News Release

Researchers advancing use of polymers for nonlinear optical materials

Peer-Reviewed Publication

Virginia Tech

Nonlinear optical (NLO) devices, used in laser systems or for optical information processing, communications and data storage, are made of materials that allow light waves to be manipulated. NLO materials are usually inorganic crystals, which are expensive and difficult to fabricate.

Progress by Virginia Tech researchers on developing NLOs from organic polymers will be reported at the 220th national meeting of the American Chemical Society Aug. 20-24 in Washington, D.C. as part of the symposium on organic thin films for photonic applications.

Polymers are easier to process than crystals and more compatible with modern microelectronic devices.

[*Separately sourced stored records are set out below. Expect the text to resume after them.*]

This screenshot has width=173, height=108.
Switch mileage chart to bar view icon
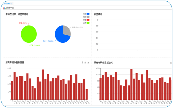85,63
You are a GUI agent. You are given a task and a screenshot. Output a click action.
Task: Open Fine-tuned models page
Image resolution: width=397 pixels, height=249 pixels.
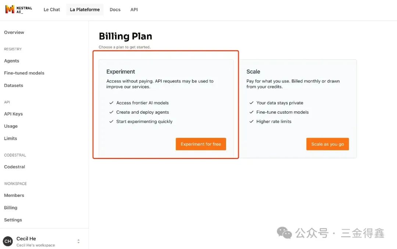point(24,73)
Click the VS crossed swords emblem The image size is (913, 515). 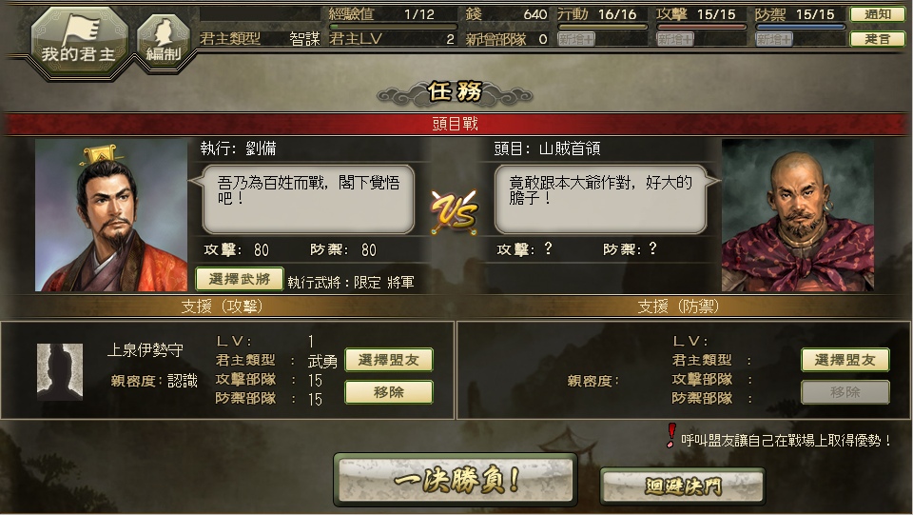(x=455, y=212)
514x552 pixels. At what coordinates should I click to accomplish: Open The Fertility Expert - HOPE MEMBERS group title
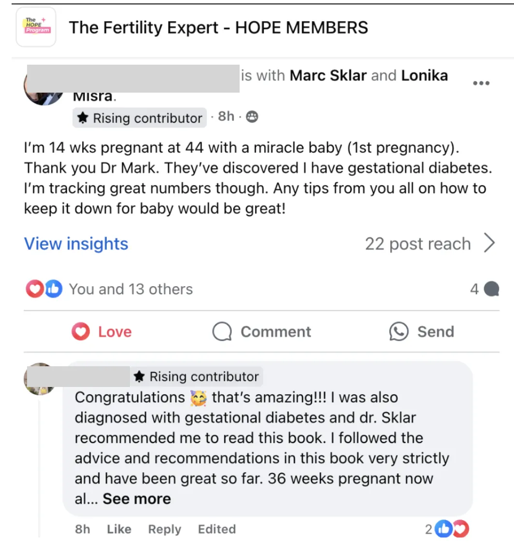(x=218, y=28)
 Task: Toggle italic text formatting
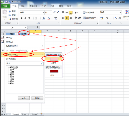point(25,18)
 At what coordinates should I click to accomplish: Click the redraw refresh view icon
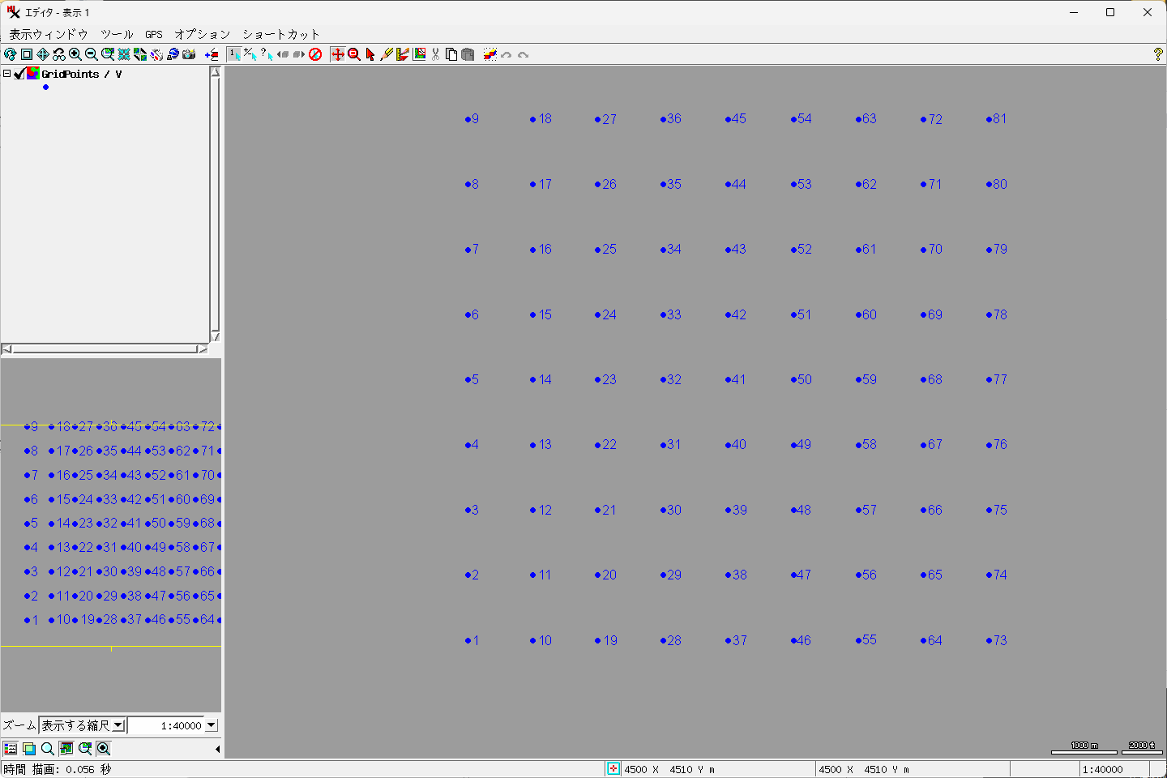pos(11,54)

The Virginia Tech researchers in physics, chemistry, and chemical engineering are using ionically self-assembled monolayers (ISAMs) to fabricate optoelectronic devices under ambient conditions without the use of organic solvents, high vacuum chambers or other expensive equipment. One particularly important NLO device, an electro-optic modulator also known as a Mach-Zender interferometer (M-ZI), splits light and then modifies one of the streams of light so that the recombined light streams encode information from an external electrical input. In the modified stream, the light wave is changed by applying an electric field, which changes the refractive index of the material. For the material to change in a predictable manner, its molecules have to have a net orientation (so the dipoles point in the same direction). A significant challenge in creating NLO devices from polymers has been obtaining optical-control characteristics that are stable for months to years. Polymers can be heated in an electric field and then cooled to provide such orientation, but it fades -- usually in hours or days.

Virginia Tech scientists are researching organic, thin film structures to understand the process. Professors Richey M. Davis (chemical engineering), Harry W. Gibson, (chemistry), James R. (Randy) Heflin (physics), and Kevin Van Cott (chemical engineering) and their students have produced ISAM films whose NLO behavior has been stable for years at room temperature. Such materials could be used as conformal coatings on M-ZI devices. The group is looking at how dyes can be oriented by varying conditions and materials.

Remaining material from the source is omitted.